ギター講師八幡謙介がギターや音楽について綴るブログ。

音楽で「気持ち」を大事にすることは精神論ではない


八幡謙介ギター教室in横浜

横浜のギター教室でアドリブを教える際、生徒さんにある時点でイントロを出してもらいます。

これはどちらかというと、 最後の仕上げに近い課題です。

というのは、イントロをちゃんと出すのはかなり難しいからです。

 

テクニックや見識だけではちゃんとしたイントロは出せません。

そういったイントロではこちらは弾く気がしないので「それじゃ入れない」「それはイントロじゃない」「それはこの曲じゃないね」などと言って、はいもう一回となります。

そして生徒さんは「イントロってなに?」の無限ループに陥ります。

そこから脱出する鍵は、気持ちです。

「それじゃ入れない」と言われた生徒さんは、皆必ず「じゃあ、入れるイントロは?」「それをどうやったら弾けるのか」と熟考に入ります。

当然、その状態は自分が頭で考えている状態なので、どこを探っても答えは出ないし、いつまでたっても僕は入れません。

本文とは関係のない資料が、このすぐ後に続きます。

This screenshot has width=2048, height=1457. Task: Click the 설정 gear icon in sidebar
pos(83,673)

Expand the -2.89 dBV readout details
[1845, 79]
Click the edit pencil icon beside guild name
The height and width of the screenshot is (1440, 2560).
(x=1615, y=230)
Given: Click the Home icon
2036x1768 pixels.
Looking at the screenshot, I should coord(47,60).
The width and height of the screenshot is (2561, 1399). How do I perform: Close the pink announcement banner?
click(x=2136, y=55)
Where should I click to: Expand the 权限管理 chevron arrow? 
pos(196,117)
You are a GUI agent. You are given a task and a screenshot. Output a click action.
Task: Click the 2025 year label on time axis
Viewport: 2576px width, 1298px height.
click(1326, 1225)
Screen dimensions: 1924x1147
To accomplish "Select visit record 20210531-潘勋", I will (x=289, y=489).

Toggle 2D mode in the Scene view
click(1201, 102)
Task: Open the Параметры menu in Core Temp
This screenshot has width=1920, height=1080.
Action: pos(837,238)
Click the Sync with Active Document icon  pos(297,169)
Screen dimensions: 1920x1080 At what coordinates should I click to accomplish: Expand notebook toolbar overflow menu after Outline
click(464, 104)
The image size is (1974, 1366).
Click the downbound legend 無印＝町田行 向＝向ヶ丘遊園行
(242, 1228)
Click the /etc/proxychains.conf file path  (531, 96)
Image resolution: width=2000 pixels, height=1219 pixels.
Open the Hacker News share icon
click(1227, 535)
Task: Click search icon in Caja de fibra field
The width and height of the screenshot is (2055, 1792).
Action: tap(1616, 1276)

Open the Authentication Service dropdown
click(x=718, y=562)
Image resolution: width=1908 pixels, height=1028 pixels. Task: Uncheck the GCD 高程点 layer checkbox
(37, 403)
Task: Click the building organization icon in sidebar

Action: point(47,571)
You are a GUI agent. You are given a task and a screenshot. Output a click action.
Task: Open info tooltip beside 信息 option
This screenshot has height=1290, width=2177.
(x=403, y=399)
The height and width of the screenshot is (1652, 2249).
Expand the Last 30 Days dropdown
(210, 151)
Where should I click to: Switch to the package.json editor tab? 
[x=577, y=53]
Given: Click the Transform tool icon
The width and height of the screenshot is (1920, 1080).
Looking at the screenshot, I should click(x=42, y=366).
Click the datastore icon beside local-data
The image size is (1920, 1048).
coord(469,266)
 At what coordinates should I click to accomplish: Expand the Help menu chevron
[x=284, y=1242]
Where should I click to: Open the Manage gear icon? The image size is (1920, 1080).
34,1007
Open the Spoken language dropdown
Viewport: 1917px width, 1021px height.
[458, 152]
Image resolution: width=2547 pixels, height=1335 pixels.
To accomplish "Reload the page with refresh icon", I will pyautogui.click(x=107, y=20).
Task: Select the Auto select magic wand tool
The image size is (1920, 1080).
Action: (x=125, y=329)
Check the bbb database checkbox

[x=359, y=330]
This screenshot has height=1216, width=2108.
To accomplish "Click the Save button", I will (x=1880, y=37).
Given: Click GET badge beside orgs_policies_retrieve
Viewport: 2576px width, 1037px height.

で、「僕に対して入ってほしい、一緒にやりたいという気持ちがないですよね」みたいなことも言います。

そこをあれこれ例えながらアドヴァイスしていくと、何度かに一回は入れるようになり、たまに「おお、弾きたい!」という気持ちにさせてくれます。

こういったことを精神論と言う人もいるでしょう。

しかし、それは違います。

というのは、精神とは、人間から独立した機関ではないからです。

運動は精神の影響を如実に受けます。

それは音楽も同じです。

頭の中でイメージをこねくり回しただけの演奏は、相手に違和感(不快感)を与える音として発音されます。

たとえば、誰かと話していて、相手が上の空な状態ならすぐに分かりますよね?

また、そういった人とは会話したくなくなりますよね?

それと同じです。

受け手が繊細なら、いくらイントロが適切でも、相手が上の空(こちらを無視している)であることをキャッチしてしまい、一緒に演奏できなくなります。

一昔前はそれが当たり前でした。

一方、”相手”に発するようなイメージで発音したとき、それとは違う印象が確実にあります(もちろん、そのイメージがちゃんとしている場合に限りますが)。

受け手としては、自分に発してくれている、一緒にやりたい、一緒にやったら楽しそう、といった感情になり、自然と曲に入れます。

そして、そういう気持ちになれたとき、グルーヴはもちろん、自分の楽器から発せられる音も確実に違っています。

 

もっと単純な話に変えましょう。

例えば、仲のいい友達と話しているときと嫌いな上司と話しているときでは、声の質が確実に違いますよね。

それは自分の意志で声質を変えているのではなく、気持ちが勝手に声を変化させているのです。

仮に精神と肉体や運動が別であるならば、そんな現象は起きないでしょう。

音楽に話を戻すと、気持ちはサウンドやグルーヴなど、演奏に如実に表れます。

というか、気持ちが音楽を支配していると言っても過言ではありません。

ミュージシャンが学ぶべきはそこです。

記号だのタイムだのと言っているうちはまだ何も始まっていません。

ではその、精神論ではない「気持ち」をどこで学べばいいのか?

そこは各々で探すしかないでしょう。